Nevertheless, the first quarter results were encouraging, particularly compared with the dismal final three months of last year. EBITDA (excluding special charges) in January to March this year were Euro115m - down 14% compared with Q1 last year but up 74% against Q4. Sales were 11% lower at Euro1.18bn compared with the corresponding period last year but were 4% ahead against October to December. The year on year sales decline reflected lower selling prices which were partially offset by favourable currency movements and higher volumes, explained Celanese.
It pointed out that first quarter earnings from continuing operations were unchanged from a year earlier at Euro26m, while comparable earnings per share (EPS) were Euro0.52 against Euro0.92.
Higher sales volumes combined with lower raw material prices and rigorous cost cuts were behind the strong recovery compared with the fourth quarter.
Sonder commented: "Despite the difficult market environment, we saw some substantial improvements in some of our businesses in the first quarter. Combined with productivity gains, this contributed to better than expected results. In addition, we realised cost savings from our restructuring and Six Sigma [quality assurance and efficiency] initiatives and worked successfully on our portfolio."
Ticona, the technical polymers business, recorded EBITDA, excluding special charges, of Euro28m in Q1 compared with break-even in Q4. The 7% decline against profits of Euro30m in Q1 last year was blamed on lower volumes and pricing, which were partially offset by lower raw material and energy costs. Ticona made sales of Euro202m in the first three months of this year, down 6% against Q1 last year but up 20% on Q4. Celanese said the downturn in the global telecommunications market and weakening in the European automotive business was largely to blame for the year-on-year decline.
The effect of lower raw material and energy costs was particularly marked in Celanese's chemical intermediates division.
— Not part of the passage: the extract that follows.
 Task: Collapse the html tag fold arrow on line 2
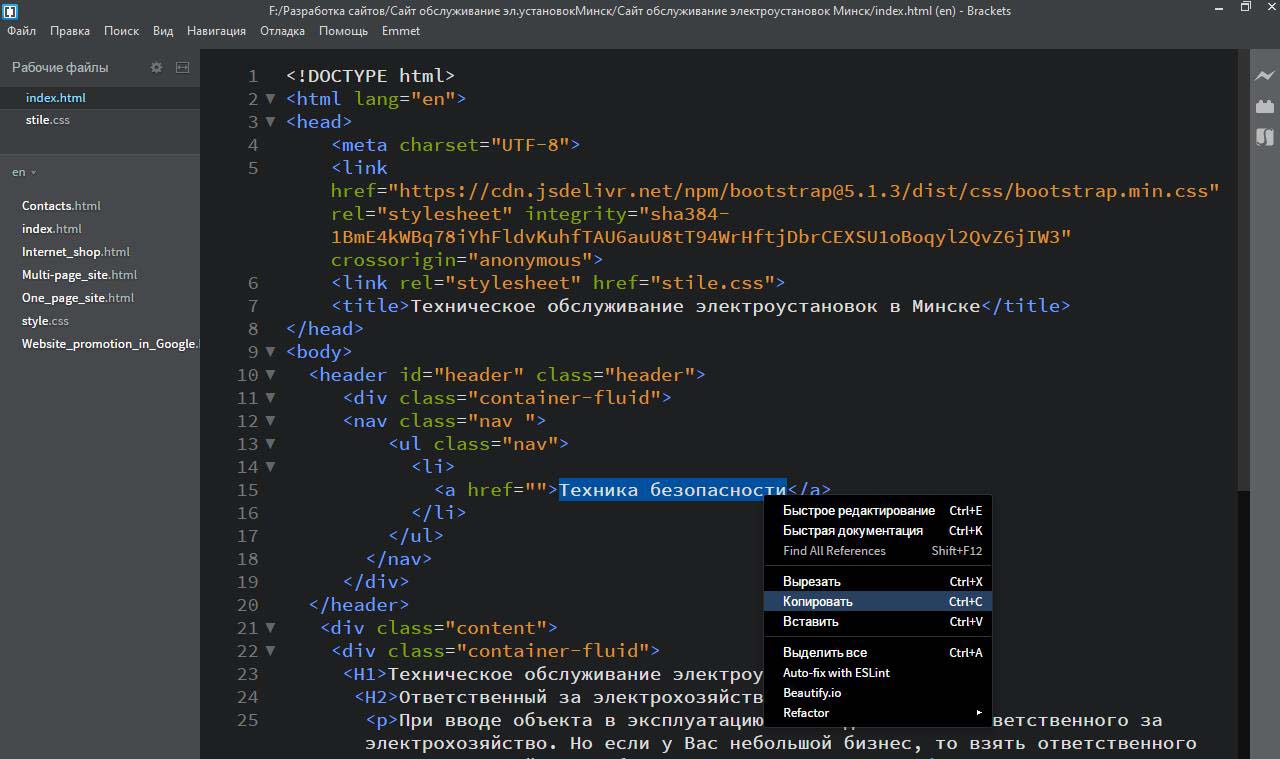click(270, 98)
It recorded an EBITA of Euro21m against only Euro1m in Q1 last year. Sales were down 12% to Euro248m, with lower product prices offset only partially by increased volumes and currency effects.
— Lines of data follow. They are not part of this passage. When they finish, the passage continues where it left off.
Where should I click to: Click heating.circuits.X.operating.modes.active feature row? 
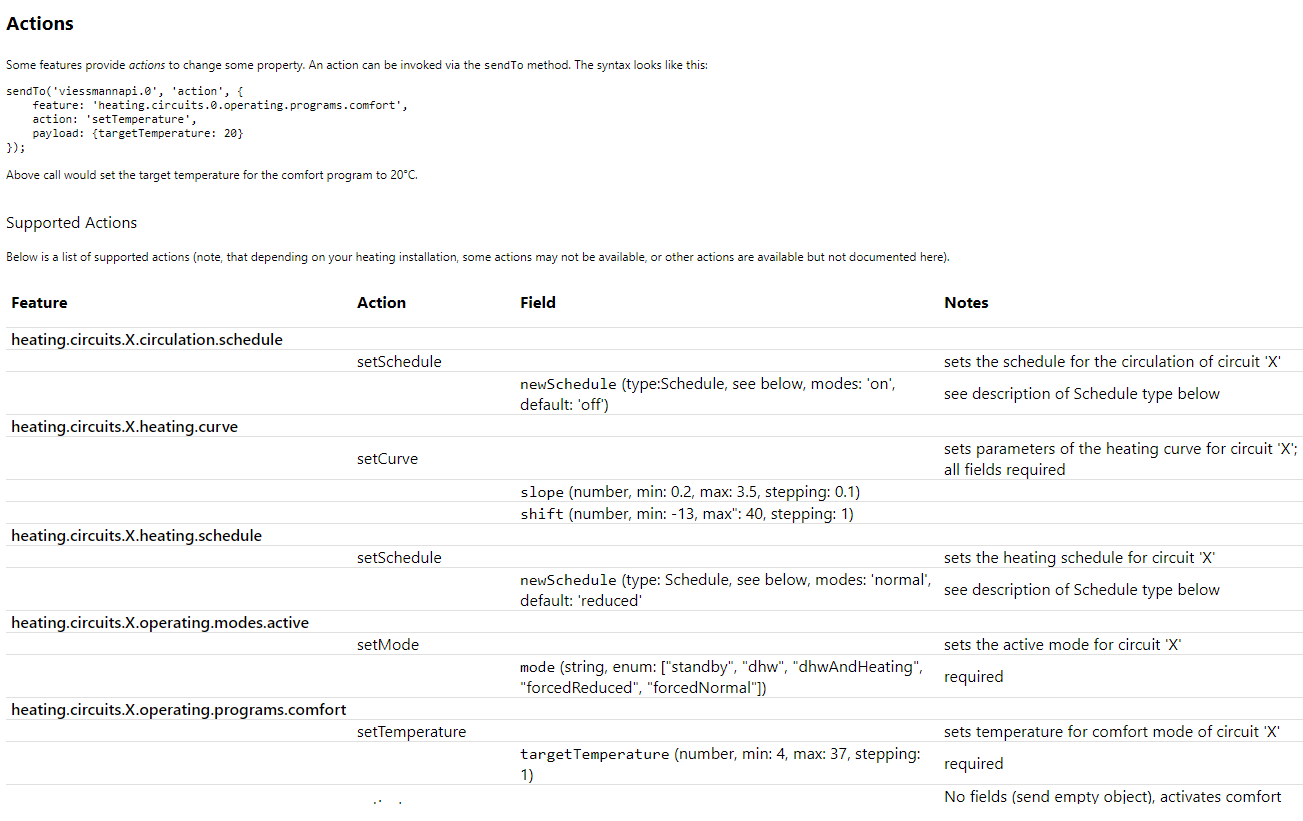[x=160, y=623]
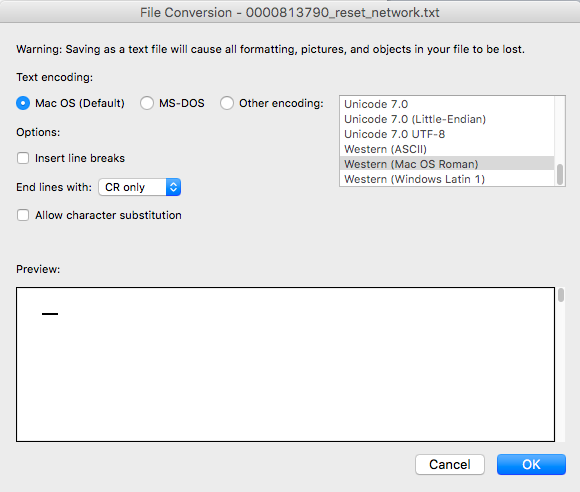580x492 pixels.
Task: Click inside the Preview text area
Action: point(285,364)
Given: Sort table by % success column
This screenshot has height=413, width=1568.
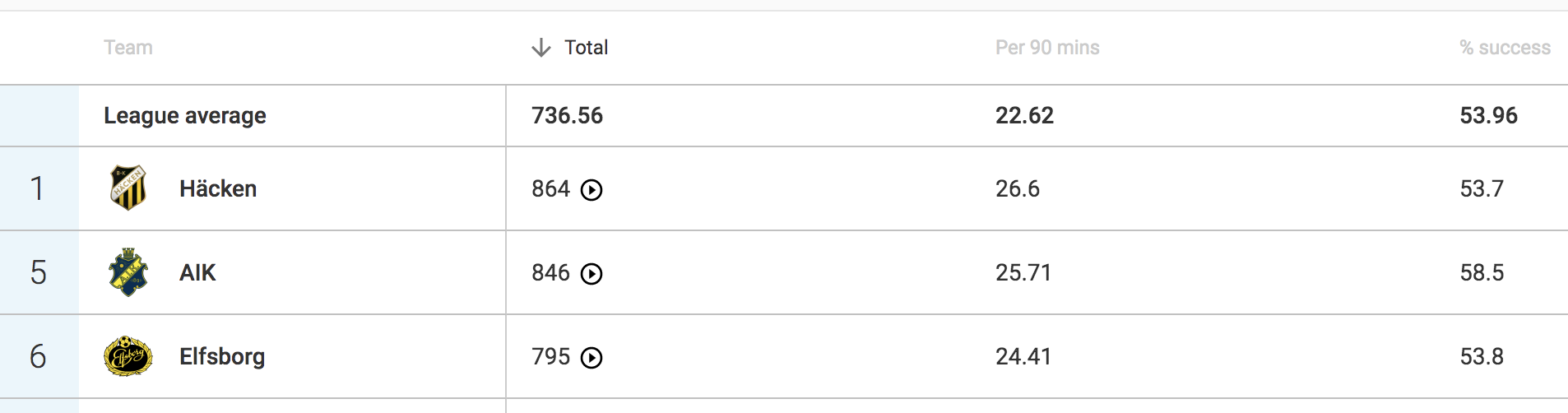Looking at the screenshot, I should [1505, 48].
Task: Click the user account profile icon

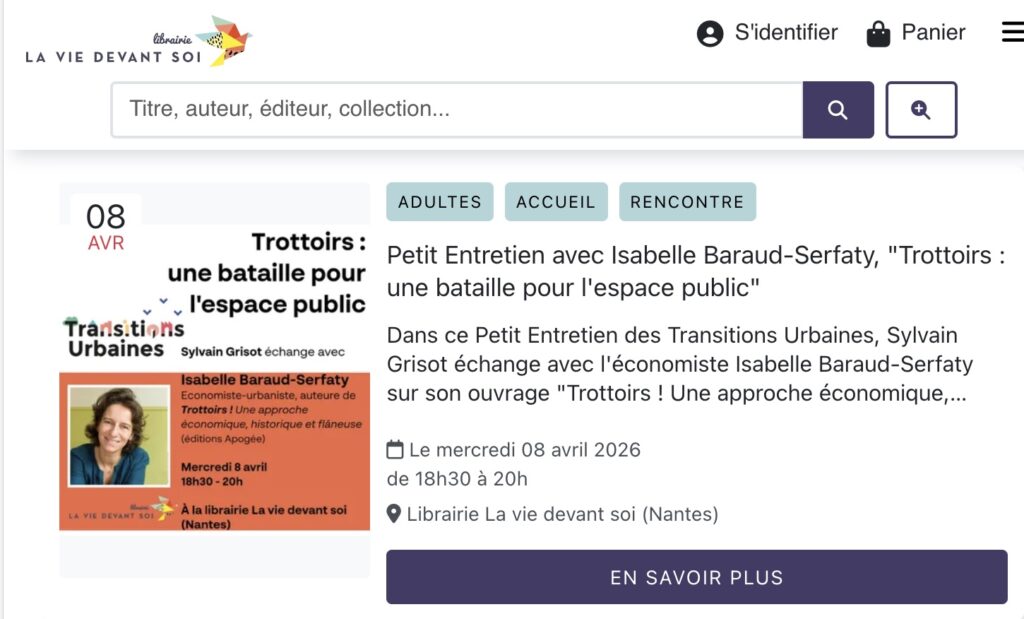Action: (709, 34)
Acetyl products EBITDA fell 40% to Euro73m from Euro44m in Q1 last year, although income this year was boosted by a compensation payment of Euro31m from a carbon monoxide supplier in Singapore. Celanese said the impact of significantly lower selling prices was mitigated by higher sales volumes and cost savings through restructuring initiatives and other efforts. Compared with Q4, higher volumes and cost cuts led to a rise in EBITDA margin to 9.3% from 5.5%. Acetyl sales in Q1 this year fell 18% to Euro473m against the comparable period of 2001, with lower selling prices far outweighing higher volumes and currency effects.
The main disappointment in Celanese's Q1 results was acetate products. EBITDA fell 38% to Euro13m compared with Q1 last year, primarily due to lower filament volume. Sales fell 6% to Euro169m, with stable prices and positive currency effects undermined by lower volumes. Celanese said the decline in acetate filament volumes was the result of weaker demand from the US textile industry.
Performance products EBITDA sank 5% to Euro20m compared with Q1 last year on sales up 2% at Euro114m.